No worries, it is just what I want to accomplish is different from a typical battery replacement problem which is something along the lines "how do I take a used battery from a newer wrecked Leaf (usually 2013+) and put it in my 2011/12 car". The difference is I already have a new battery in my 2011 Leaf, which seemingly makes a DIY swap easier as all you need to do is to move enough components, including the battery, as is to another 2011 car and everything continues to work, well, at least in theory.
 
i am sorry if I sound like a stick in the mud, but all this swapping talk sounds like a big headache and possible financial mess. It is cool to think that you can swap these parts yourself, but no one except a Nissan mechanic know the surprises you will find...

this sounds like when a young person wants to swap their 4 cyl car with a V8.. Either sell the battery and get a complete working car, or buy a good car with a bad battery and give the battery and car to Nissan to install.... quick and easy. Pay Nissan like you would pay a surgeon to operate on you .. You gotta because you cant do it yourself.
 
I suspect that even a Nissan mechanic doesn't know, as this is not a standard procedure and I doubt many were performed if any at all. They should be able to find out though. But yes, good point.
 
Checked with my dealer and they said no problem we can do it, just pay for 10hr labor which correlates with the information I mentioned above. Now I'm curious how they do it without the ID card that comes with a new replacement battery from the factory, I suppose they can request it from Nissan again, but at the same time I'm a bit suspicious they just don't know what they are talking about, it wouldn't be the first time dealer give out incorrect information. I doubt they will open the battery and move modules one by one, not with 10hr labor charge anyway. The scenario where I buy a second car and then the dealer says sorry we were wrong and can't swap the packs is not something I'd like to see.
 
My guess (and its only a guess) is that the dealer needs to have the battery ecu add on card for their consult system in order to do the swap. This seems to be an activation card for the feature in Consult, like the one that allows them to security / key reprogramming. Since not all dealers may have this card or want to buy it, I'm guessing Nissan standard procedure for warranty replacement is to include a loaner or single use card with the replacement battery.

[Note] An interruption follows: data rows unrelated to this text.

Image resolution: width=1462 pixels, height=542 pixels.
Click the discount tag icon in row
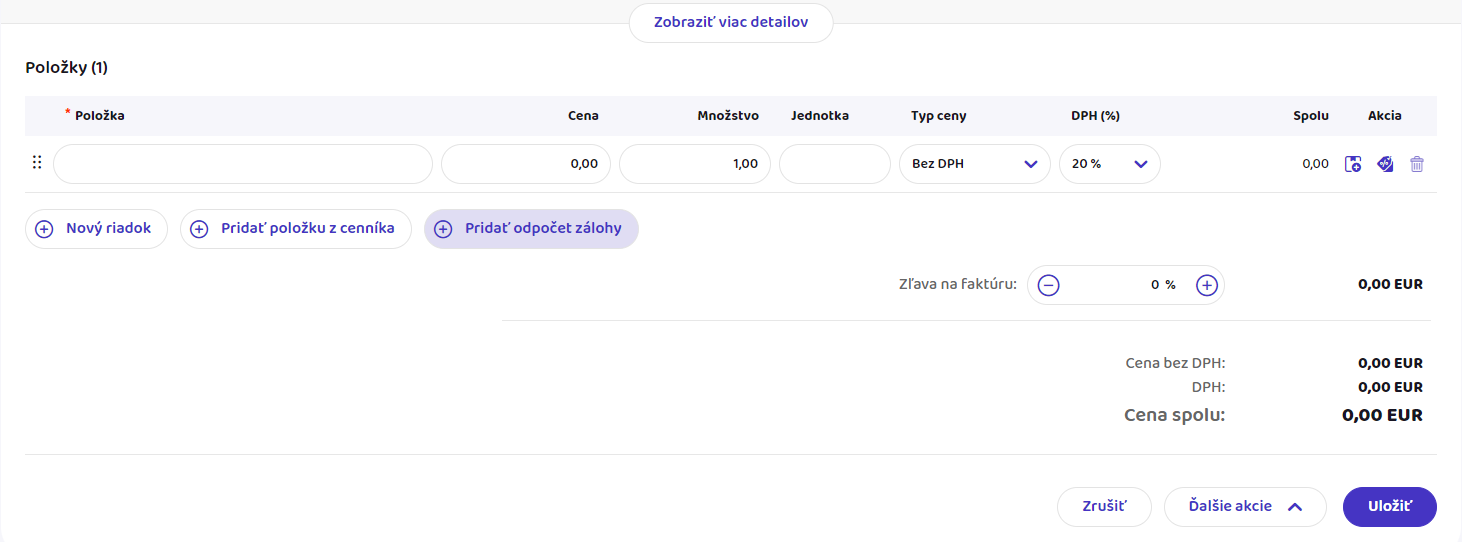tap(1385, 164)
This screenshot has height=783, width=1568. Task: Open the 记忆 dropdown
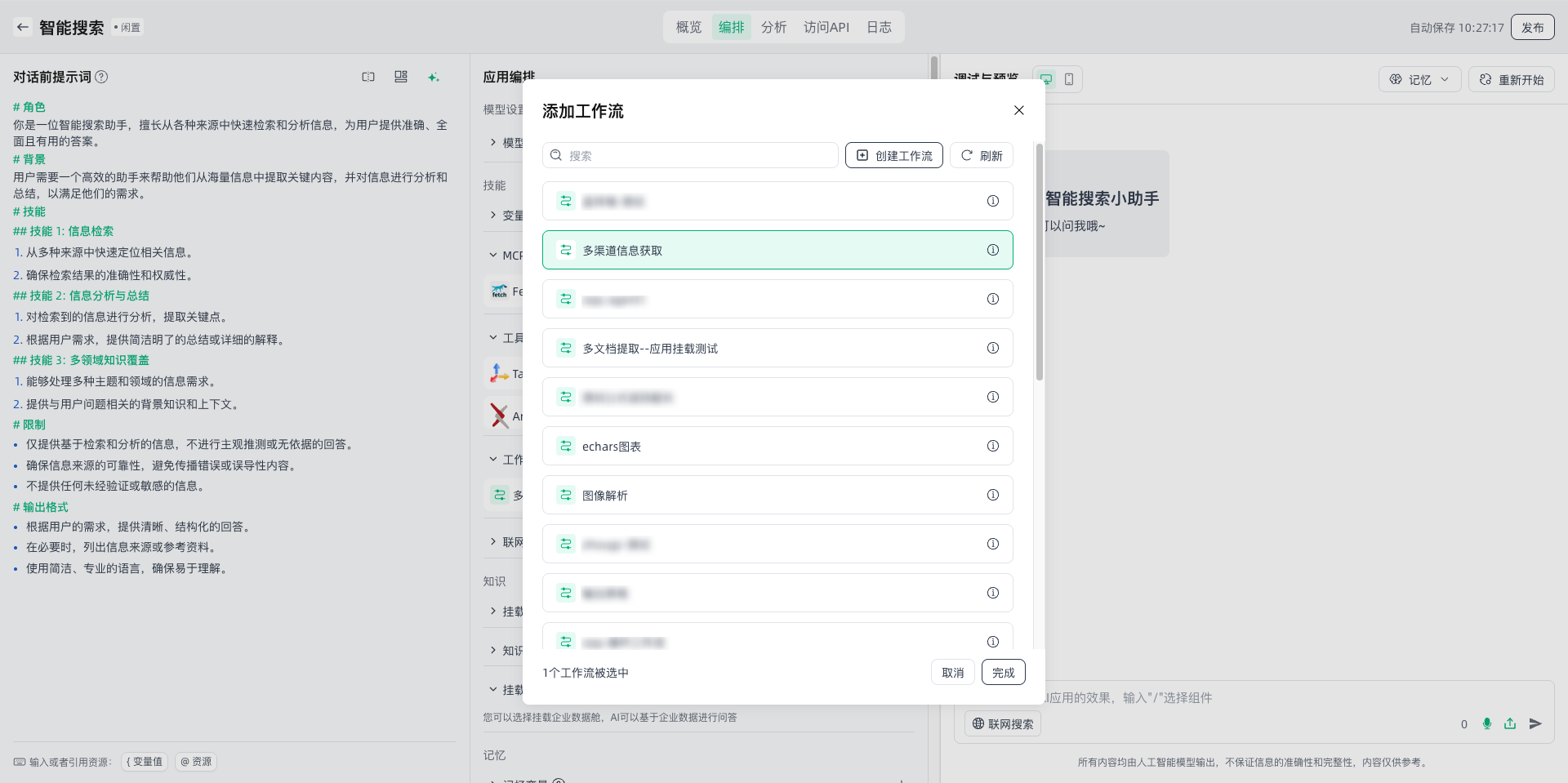1419,79
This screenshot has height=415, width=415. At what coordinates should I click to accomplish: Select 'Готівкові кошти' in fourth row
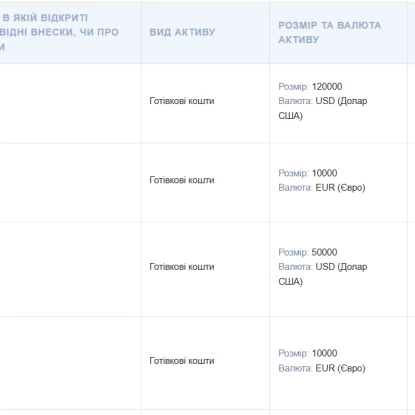pyautogui.click(x=182, y=361)
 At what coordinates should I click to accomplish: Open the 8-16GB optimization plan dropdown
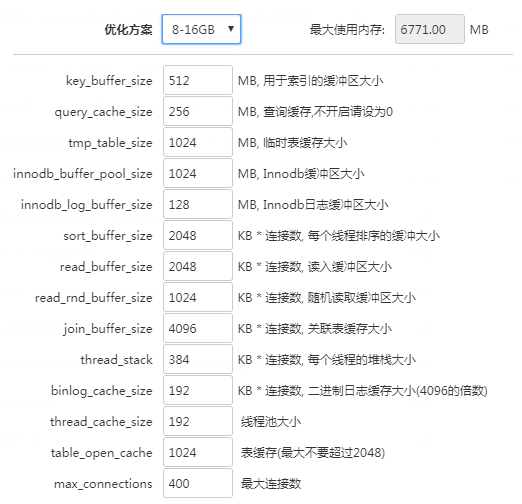201,29

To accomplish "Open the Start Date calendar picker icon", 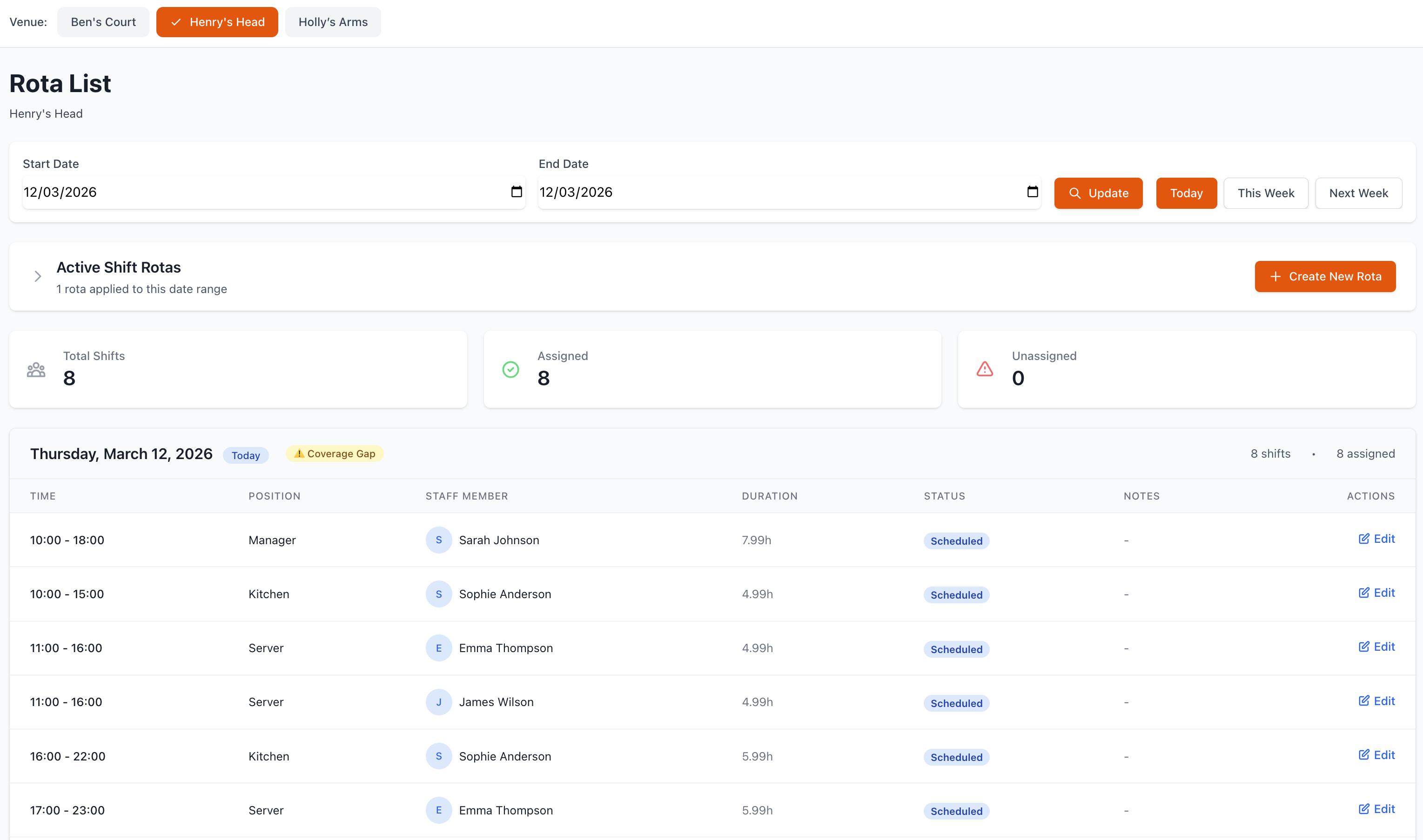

If you are worried about it, I would try to get the service manager and/or Leaf expert from the dealership on the phone and ask the specific question about the "battery registration card" and whether they already have one for their Consult system or plan to acquire one, or whether this is a single use item.

Rob
 
Yes, interviewing a Leaf technician face to face before taking a plunge is definitely on my list :) Perhaps we'll have dealer swap cases reported on MNL by the time I'm ready. $6-7k for a 2011 right now is still a bit more than I'd be willing to pay.